Yesterday I went to the dental hygienist. She grappled with my roots. I hadn't been for a while so calcified barnacles and other debris needed scraping, flushing, burnishing till the roots shone pristinely in a row, standing in some sort of orderly fashion. There was some bleeding but doubtless no hidden foul bacteria in underlying crevasses . "I hope I didn't hurt you , " she said. I said, " It wasn"t a problem. I played hockey."
In the years 1934 to 1936 the great depression had begun to wane. During those years my mother told me she and I lived in a tent on the bald prairie during the summer. She said it was the happiest period of her life. She said, "I got up in the morning, swept out the floor of the tent and we picked wild strawberries for breakfast with the farmers cream next door. Then you and I did all the nursery rhymes 'til you could say them by heart." I was two years old in 1936 and my mother and I were following my father those summers. As the depression abated he finally got work again with the railroad as a telegrapher substituting here and there in two week stints throughout the prairie railroad depots. We were like camp followers but she thrived on the change and the bonding with her first-born and the gypsy life style. The four years I had alone with my mother in this fashion, linked by indissoluble bonds not connected with things; house, bed, bicycle, TV, internet, may have left an imprint that differs from today. The stability that is supposed to be supplied by the received wisdom that a home must be provided with all the accoutrements in place before family planning has possibly some sense. However a little love, a lot of attention and bonding face to face with your mother, union of mind and body over nursery rhymes, makes up for any camp following and all the diverting stuff of today.
How much water in potatoes dictates boil, mash, or bake and roast.
I grew 5 varieties, 5 hills each to assess, colour ignored.
That was a long time ago but potatoes were important to me.
I arrived at good conclusions with apt varietal indications based on water content.
I don't recall any work on this matter but there probably is.
It's not something I care about now but like most things, I knew it once.
I like potatoes and can spell it, unlike an unfortunate one who couldn't once.
Potatoes are political: Phytophora was enabled by the Corn Law.
Our people peopled Canada because of Phytophora, if they survived.
Dependent on something related to Deadly Nightshade for life if they stayed.
My father grew potatoes in 1930 to sell and dumped them down the coal chute.
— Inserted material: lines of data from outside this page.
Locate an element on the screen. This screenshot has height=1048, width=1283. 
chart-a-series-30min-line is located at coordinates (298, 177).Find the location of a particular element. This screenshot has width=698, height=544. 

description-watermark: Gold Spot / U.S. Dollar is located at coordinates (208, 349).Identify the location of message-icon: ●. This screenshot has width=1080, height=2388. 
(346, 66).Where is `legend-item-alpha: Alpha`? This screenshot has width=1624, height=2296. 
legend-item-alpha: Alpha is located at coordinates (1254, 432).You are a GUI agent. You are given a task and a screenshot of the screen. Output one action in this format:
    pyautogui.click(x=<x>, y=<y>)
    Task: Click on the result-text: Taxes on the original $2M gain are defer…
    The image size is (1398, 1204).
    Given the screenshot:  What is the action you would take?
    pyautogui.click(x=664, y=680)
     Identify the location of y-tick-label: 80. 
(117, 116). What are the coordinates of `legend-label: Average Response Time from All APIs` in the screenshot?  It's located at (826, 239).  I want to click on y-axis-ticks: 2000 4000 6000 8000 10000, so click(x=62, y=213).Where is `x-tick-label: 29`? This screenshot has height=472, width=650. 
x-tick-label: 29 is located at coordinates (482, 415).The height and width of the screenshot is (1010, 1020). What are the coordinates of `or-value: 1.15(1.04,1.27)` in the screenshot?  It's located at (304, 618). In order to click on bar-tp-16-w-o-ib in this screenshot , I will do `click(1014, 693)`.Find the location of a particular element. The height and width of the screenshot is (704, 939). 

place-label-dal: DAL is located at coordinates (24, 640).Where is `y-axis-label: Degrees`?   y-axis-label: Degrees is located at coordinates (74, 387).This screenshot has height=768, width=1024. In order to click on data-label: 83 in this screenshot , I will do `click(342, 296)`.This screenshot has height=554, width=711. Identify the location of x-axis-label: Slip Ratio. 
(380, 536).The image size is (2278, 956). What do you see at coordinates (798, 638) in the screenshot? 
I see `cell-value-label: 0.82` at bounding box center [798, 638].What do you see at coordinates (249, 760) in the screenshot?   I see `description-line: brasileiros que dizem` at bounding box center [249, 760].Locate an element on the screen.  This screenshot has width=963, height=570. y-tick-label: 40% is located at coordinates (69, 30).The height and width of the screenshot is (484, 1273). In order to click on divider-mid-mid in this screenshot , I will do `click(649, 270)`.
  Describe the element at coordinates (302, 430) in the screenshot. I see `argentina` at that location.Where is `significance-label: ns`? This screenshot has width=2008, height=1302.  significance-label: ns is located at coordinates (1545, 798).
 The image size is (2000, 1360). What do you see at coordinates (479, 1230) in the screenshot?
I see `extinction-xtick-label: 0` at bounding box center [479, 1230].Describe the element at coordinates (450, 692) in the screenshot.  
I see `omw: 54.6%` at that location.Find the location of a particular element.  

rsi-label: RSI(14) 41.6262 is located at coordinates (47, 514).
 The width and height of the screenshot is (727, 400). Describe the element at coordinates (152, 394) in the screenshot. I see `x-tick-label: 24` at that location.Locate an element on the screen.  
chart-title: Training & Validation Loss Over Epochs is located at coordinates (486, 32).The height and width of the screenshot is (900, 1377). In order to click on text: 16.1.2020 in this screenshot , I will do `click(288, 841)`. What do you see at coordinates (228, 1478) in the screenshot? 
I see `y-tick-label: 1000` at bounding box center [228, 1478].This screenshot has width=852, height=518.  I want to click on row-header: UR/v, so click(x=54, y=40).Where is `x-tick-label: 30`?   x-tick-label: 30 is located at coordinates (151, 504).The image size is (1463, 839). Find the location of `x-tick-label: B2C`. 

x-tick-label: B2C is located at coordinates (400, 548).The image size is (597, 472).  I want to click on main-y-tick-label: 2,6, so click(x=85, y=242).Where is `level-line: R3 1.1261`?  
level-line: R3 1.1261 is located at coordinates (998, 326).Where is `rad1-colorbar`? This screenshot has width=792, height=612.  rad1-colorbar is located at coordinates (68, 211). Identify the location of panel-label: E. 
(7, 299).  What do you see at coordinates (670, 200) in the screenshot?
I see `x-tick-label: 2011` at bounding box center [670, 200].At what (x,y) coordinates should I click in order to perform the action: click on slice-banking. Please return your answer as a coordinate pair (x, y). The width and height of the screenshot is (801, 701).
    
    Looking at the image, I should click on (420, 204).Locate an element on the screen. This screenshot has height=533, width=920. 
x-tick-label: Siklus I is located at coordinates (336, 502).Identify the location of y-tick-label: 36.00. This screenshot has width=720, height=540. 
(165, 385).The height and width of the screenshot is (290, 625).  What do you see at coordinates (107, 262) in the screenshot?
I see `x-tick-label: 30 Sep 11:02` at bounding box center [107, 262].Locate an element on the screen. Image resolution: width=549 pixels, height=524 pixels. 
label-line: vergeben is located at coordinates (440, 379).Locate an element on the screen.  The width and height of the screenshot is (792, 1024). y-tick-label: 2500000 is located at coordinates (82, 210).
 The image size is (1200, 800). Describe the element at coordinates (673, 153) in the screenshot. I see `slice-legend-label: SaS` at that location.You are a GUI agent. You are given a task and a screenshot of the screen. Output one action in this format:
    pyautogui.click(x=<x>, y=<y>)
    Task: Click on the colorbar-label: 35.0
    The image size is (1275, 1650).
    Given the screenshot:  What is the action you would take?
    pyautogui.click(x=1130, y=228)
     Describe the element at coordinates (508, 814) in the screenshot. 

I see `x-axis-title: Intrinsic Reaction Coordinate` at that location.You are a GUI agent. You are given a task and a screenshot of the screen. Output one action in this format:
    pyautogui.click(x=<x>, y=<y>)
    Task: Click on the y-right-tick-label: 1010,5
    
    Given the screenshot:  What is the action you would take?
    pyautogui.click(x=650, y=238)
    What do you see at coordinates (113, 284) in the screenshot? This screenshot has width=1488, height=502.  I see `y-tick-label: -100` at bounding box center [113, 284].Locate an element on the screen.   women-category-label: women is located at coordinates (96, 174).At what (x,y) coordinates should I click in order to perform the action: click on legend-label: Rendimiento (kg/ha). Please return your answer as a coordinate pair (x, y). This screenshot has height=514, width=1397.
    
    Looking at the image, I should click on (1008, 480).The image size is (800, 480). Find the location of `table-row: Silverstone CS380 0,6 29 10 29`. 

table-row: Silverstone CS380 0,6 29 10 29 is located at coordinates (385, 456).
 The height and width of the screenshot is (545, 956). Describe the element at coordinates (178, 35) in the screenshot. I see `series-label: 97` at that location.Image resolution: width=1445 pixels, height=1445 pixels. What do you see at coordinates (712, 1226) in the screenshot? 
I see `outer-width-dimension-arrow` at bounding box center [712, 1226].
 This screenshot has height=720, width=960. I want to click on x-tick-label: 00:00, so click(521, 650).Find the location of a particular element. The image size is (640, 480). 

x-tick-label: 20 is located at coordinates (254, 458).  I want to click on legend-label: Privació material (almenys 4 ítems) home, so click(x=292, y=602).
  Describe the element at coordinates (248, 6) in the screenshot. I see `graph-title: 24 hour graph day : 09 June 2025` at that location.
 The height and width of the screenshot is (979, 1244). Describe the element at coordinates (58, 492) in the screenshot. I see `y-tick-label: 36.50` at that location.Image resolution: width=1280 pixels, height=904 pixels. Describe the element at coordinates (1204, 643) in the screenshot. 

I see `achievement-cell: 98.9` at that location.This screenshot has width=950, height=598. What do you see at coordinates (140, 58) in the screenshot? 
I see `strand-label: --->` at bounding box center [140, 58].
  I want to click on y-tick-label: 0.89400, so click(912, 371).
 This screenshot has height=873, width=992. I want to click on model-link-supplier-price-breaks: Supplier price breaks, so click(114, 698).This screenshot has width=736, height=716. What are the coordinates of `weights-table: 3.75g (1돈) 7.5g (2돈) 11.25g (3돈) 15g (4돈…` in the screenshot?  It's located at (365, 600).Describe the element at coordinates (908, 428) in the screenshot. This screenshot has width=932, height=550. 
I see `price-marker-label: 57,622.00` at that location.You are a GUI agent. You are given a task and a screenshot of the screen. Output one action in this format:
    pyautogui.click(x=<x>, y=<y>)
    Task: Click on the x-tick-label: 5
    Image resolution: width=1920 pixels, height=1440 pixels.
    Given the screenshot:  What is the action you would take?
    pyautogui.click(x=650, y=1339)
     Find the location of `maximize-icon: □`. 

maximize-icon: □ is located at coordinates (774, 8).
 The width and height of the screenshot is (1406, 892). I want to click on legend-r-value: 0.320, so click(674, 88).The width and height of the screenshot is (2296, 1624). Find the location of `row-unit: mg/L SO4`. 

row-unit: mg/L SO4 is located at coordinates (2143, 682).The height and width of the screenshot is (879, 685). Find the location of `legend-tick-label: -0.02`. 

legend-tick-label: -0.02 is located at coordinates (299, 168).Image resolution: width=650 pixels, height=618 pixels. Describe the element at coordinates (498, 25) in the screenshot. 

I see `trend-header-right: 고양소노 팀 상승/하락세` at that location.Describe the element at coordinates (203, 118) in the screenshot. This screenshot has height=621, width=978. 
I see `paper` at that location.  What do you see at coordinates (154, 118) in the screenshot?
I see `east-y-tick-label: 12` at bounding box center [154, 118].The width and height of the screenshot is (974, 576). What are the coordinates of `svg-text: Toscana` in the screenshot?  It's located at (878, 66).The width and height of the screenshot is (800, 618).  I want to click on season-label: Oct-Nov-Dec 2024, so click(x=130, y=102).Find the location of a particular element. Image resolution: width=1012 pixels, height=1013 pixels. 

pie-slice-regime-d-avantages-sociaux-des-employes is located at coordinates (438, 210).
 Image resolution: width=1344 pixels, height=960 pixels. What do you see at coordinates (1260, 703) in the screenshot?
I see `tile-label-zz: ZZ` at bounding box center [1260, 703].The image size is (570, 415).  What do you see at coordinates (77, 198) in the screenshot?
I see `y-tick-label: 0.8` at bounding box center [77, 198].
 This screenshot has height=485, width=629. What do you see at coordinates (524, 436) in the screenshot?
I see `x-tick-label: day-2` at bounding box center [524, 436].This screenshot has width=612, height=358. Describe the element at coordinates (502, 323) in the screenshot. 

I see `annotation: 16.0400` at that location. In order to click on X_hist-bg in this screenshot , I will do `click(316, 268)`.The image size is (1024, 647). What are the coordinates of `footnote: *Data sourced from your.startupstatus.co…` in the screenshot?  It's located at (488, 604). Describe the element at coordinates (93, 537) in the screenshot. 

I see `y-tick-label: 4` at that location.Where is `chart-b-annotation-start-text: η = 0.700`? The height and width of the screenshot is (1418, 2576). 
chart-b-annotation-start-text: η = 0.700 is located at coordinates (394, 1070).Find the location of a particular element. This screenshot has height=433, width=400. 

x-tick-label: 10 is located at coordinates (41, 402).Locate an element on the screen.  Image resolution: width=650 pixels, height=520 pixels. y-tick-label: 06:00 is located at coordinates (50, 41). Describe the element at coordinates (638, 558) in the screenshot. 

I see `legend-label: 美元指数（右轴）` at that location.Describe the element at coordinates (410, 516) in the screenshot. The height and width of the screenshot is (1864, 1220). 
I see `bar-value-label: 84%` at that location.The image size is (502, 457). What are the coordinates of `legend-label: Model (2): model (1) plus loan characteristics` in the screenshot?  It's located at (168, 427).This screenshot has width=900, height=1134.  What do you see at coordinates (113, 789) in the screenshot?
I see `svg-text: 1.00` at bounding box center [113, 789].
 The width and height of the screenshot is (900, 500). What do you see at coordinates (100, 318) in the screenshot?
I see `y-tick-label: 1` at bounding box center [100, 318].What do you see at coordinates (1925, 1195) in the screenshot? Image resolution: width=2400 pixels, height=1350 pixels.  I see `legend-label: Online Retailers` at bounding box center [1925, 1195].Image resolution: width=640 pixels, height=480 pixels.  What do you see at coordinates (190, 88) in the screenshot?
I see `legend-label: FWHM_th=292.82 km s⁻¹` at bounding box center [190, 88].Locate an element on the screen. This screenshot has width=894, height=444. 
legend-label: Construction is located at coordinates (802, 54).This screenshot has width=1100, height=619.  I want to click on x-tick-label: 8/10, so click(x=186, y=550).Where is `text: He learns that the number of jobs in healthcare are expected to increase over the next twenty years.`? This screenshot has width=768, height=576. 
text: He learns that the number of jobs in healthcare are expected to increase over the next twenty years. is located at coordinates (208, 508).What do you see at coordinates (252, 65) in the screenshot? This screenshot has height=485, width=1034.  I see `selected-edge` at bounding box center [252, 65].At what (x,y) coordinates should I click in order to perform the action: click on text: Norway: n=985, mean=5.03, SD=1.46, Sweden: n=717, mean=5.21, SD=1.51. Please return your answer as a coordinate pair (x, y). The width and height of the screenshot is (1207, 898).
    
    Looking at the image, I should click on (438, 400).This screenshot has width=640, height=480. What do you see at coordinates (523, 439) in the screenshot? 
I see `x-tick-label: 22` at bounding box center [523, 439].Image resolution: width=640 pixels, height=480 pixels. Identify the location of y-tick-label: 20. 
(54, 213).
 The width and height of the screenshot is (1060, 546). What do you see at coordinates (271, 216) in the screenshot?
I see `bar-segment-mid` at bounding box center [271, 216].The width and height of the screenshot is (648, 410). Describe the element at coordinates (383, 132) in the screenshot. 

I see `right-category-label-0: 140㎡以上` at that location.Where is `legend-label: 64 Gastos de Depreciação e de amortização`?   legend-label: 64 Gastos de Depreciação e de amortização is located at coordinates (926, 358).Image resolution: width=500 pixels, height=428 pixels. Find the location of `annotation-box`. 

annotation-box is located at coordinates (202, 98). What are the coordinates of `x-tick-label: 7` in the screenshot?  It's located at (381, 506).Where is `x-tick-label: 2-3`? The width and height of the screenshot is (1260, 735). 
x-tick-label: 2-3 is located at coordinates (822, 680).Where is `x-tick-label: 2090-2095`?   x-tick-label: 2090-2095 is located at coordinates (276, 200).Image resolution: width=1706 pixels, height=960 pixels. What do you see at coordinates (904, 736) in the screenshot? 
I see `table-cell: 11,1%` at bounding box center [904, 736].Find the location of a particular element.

No one wanted them in the great depression.
Now I am writing about silly experiments and spelling when monumental things
Concern potatoes! Not the least when the modest proposal, in lieu of the potato, Irish infants were offered for the English appetite for boiling by Swift.
It's hard for me to see
Values at eighty three
Are really seemly
In two thousand seventeenly.
Nevertheless, I can't help thinking that applied politics haven't advanced much from Charles Dickens description of the Circumlocution Office of his mid-nineteenth century , led by Mr. Tite Barnacle, a master of circumlocution. To amplify, speaking in circles led by a barnacle that goes nowhere. Maybe I'm more modern than I thought, just applying Dickens to modern politics. If you have never read Little Dorrit you are in for a treat.